Zelda Fitzgerald: Her Voice in Paradise by Sally Cline; Dear Scott, Dearest Zelda: The Love Letters of F Scott and Zelda Fitzgerald by Jackson R Bryer & Cathy W Barks (edd) - review by Brenda Maddox

Brenda Maddox

For Love or Money

Zelda Fitzgerald: Her Voice in Paradise

By

John Murray 475pp £25

Dear Scott, Dearest Zelda: The Love Letters of F Scott and Zelda Fitzgerald

By

Bloomsbury 400pp £20
 

Scott and Zelda – aintcha sick of ‘em? A couple of American Jazz Age cuties, flapping around the Cote d’Azur, boozing, name-dropping and fighting over which was the writer and which the human wreck?

The response, of course, is obvious. You can’t be sick of any figure from the past because the past is ever changing, more recoverable than ever before.

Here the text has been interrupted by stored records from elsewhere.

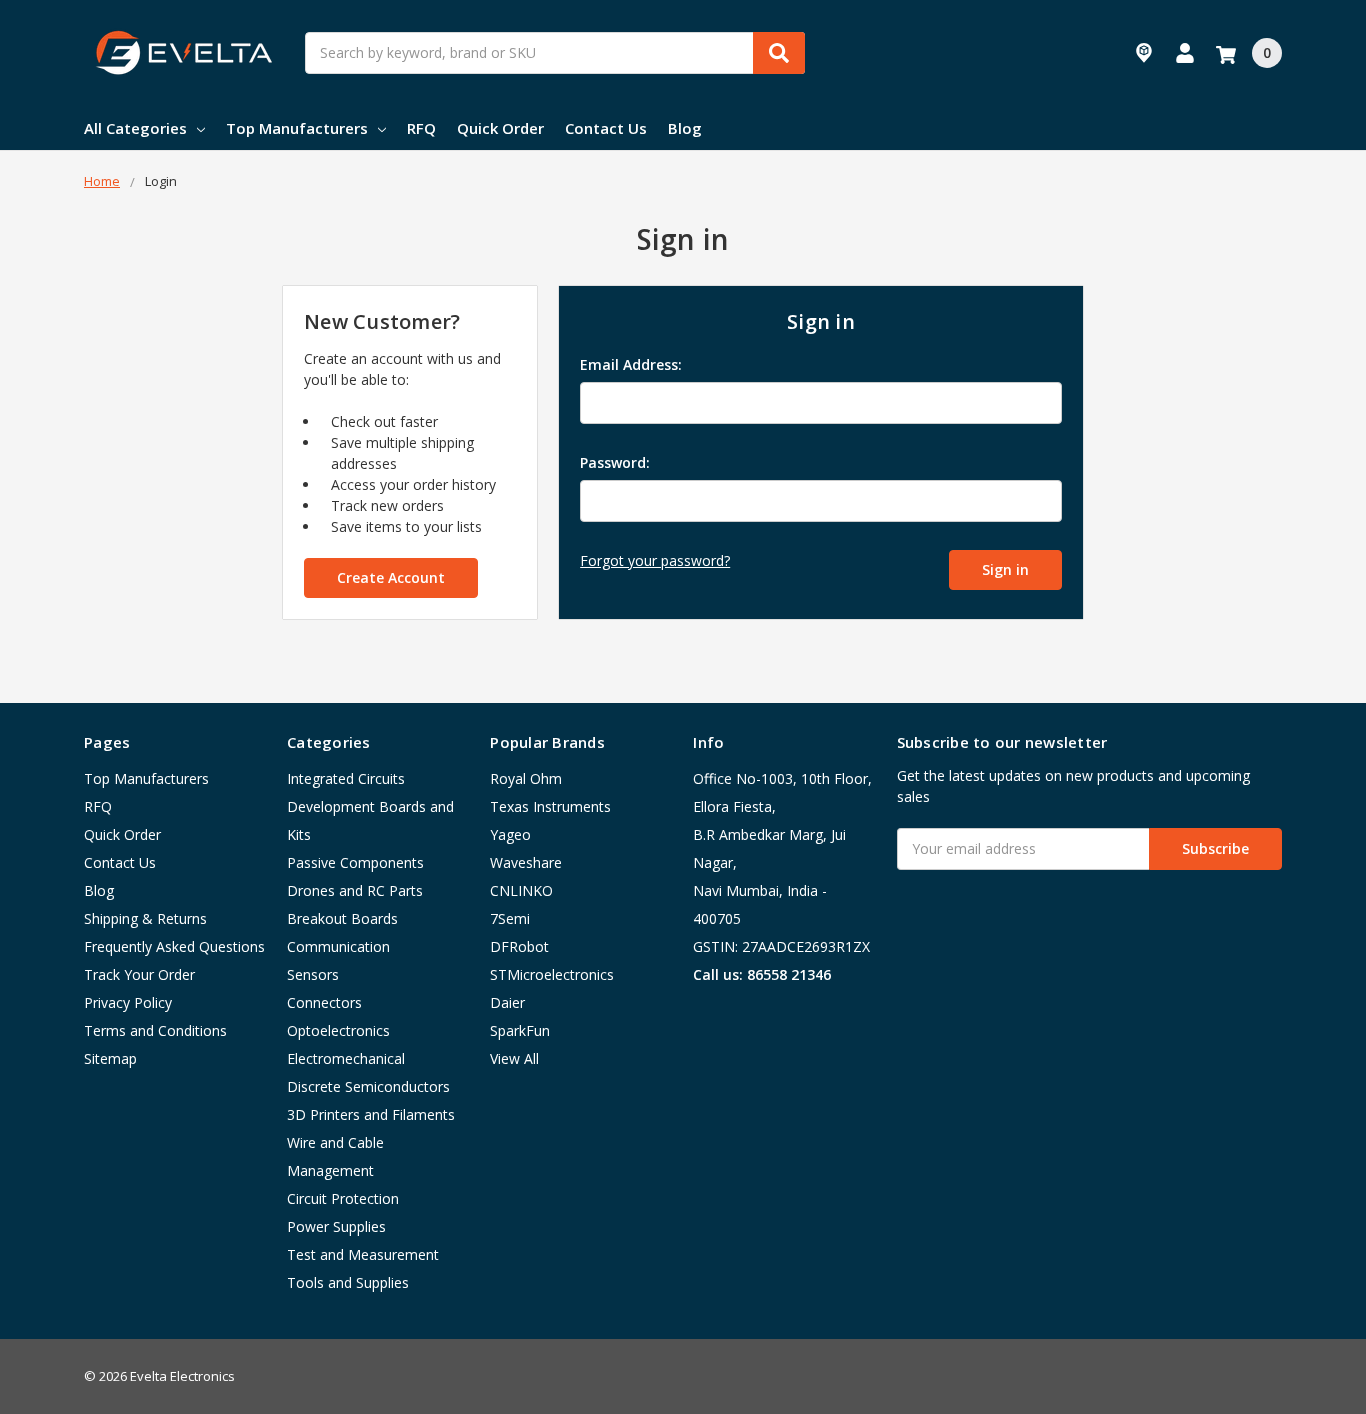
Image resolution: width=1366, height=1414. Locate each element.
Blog (685, 128)
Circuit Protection (343, 1198)
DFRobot (519, 946)
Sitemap (110, 1058)
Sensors (313, 974)
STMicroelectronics (552, 974)
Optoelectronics (338, 1030)
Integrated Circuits (346, 778)
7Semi (510, 918)
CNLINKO (521, 890)
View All (514, 1058)
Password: (615, 462)
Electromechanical (346, 1058)
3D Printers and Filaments (371, 1114)
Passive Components (355, 862)
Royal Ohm (526, 778)
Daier (507, 1002)
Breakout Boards (342, 918)
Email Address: (631, 364)
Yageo (510, 834)
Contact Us (606, 128)
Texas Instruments (550, 806)
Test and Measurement (363, 1254)
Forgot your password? (655, 560)
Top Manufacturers (297, 128)
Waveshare (526, 862)
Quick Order (500, 128)
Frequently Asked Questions (174, 946)
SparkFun (520, 1030)
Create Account (391, 577)
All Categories (135, 128)
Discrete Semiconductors (368, 1086)
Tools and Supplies (348, 1282)
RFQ (421, 128)
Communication (338, 946)
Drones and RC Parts (355, 890)
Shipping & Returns (145, 918)
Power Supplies (336, 1226)
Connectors (324, 1002)
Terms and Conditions (155, 1030)
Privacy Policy (128, 1002)
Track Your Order (139, 974)
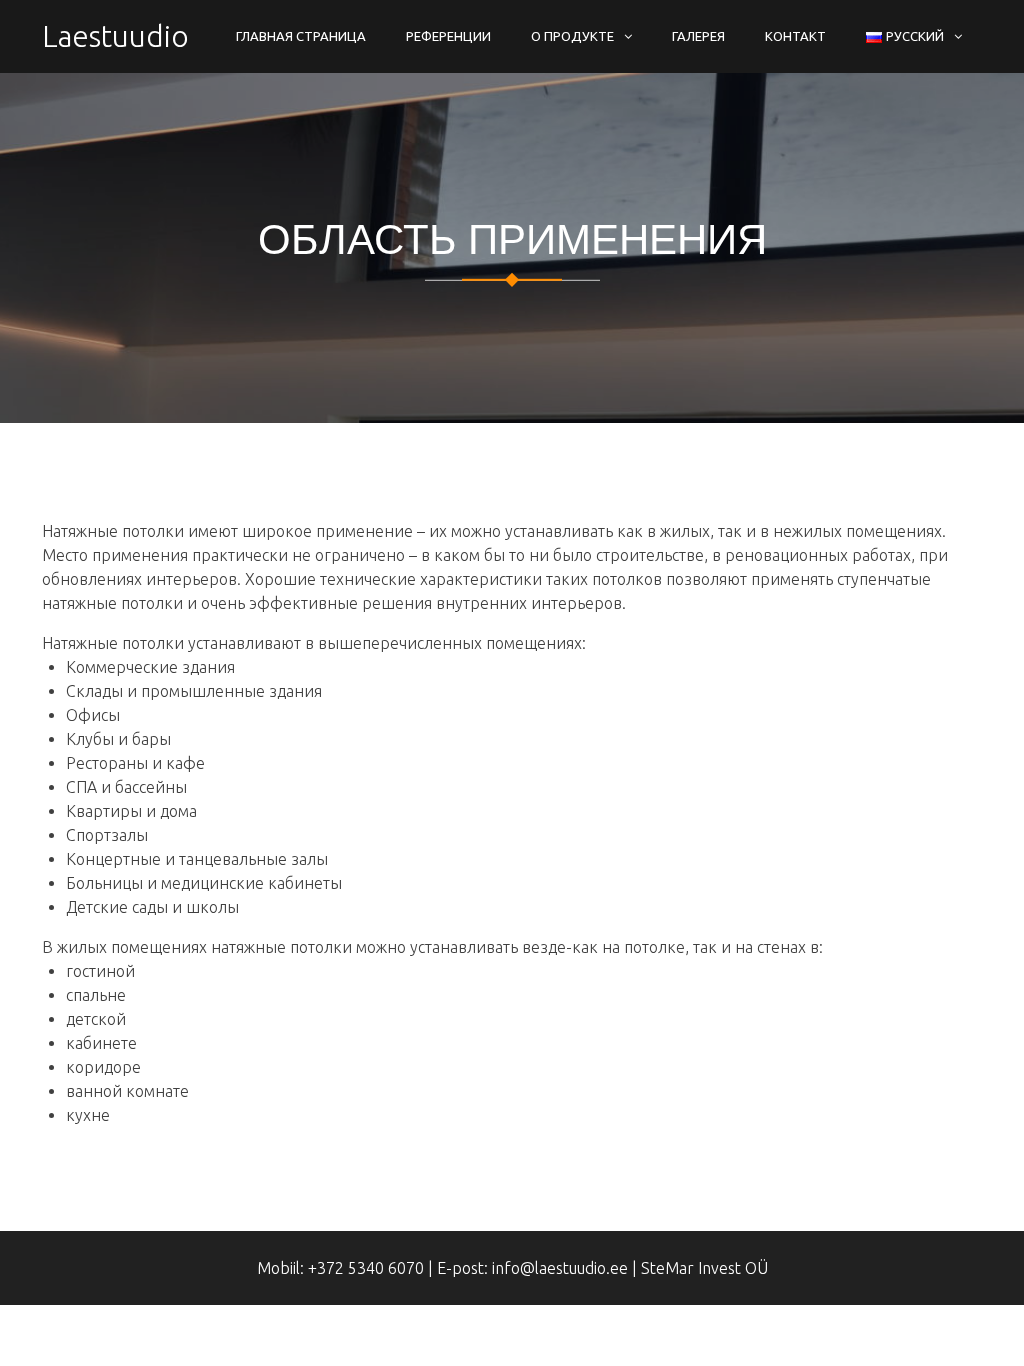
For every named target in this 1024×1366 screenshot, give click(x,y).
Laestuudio (115, 36)
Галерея (698, 36)
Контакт (795, 36)
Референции (448, 36)
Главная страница (301, 36)
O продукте (572, 36)
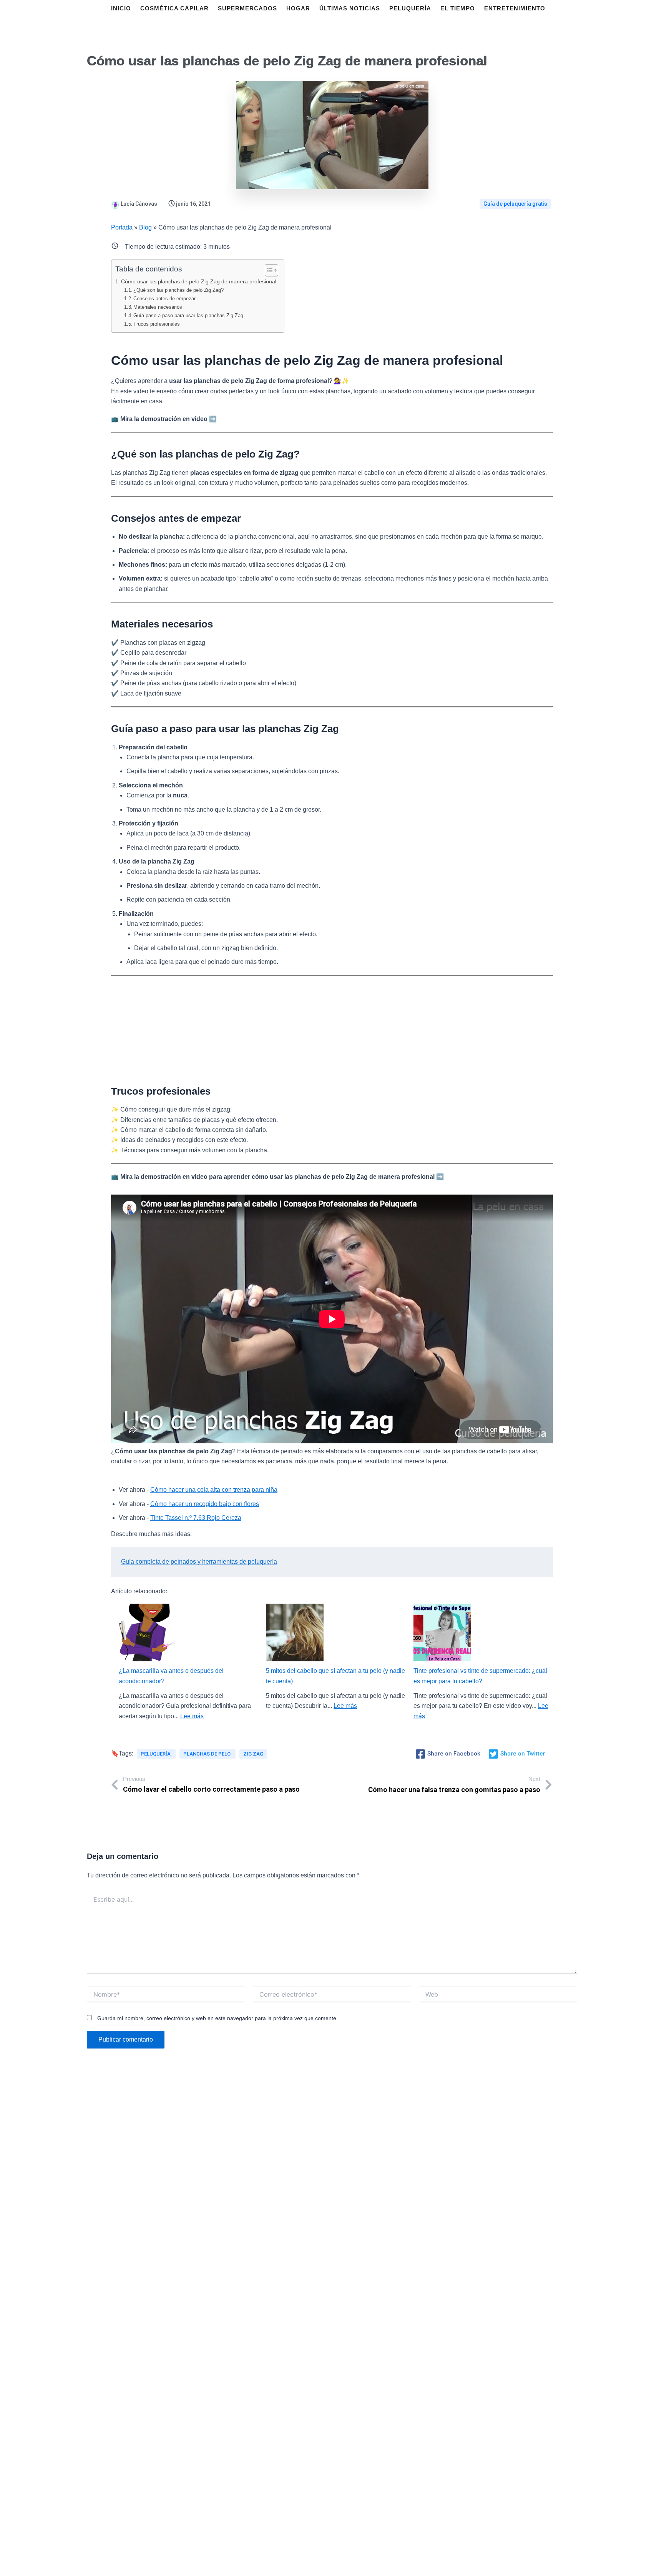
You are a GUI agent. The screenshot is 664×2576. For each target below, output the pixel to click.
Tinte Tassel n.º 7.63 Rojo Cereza (195, 1517)
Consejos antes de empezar (164, 298)
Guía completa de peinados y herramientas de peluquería (199, 1561)
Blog (145, 227)
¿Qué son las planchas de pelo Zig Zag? (178, 290)
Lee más (192, 1716)
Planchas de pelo (207, 1754)
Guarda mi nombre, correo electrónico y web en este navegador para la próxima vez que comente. (217, 2018)
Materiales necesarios (157, 307)
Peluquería (156, 1754)
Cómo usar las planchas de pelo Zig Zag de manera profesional (198, 281)
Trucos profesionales (156, 324)
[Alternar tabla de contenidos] (267, 270)
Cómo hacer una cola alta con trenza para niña (213, 1489)
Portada (122, 227)
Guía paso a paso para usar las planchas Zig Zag (188, 315)
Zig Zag (253, 1754)
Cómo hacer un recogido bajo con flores (204, 1504)
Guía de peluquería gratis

With new techniques of archaeology, archiving and retrieval, new information emerges daily, about even the quite distant past. What’s more, families these days are less likely to throw old boxes of correspondence onto the fire than to sniff out the best offer from competing libraries.

Times change, too. Mental illness and alcoholism – the twin plagues of the Fitzgeralds’ lives – are subject to different interpretations than in the 1930s. So are homosexual ‘tendencies’ (a charge with which they taunted each other), for which Zelda was psychiatrically treated. In short, biography, like history, demands constant rewriting. For these two new Fitzgerald books, a main source has been the Rare Books Department of the Firestone Library at Princeton, the neo-Gothic New Jersey university that was Scott’s beloved, if stern, alma mater. (He left after four years without a degree.) Hundreds of letters – 500 from Zelda to Scott alone, 64 from him to her in the last year of his life – have been waiting there, either unpublished or scarcely touched by past biographers.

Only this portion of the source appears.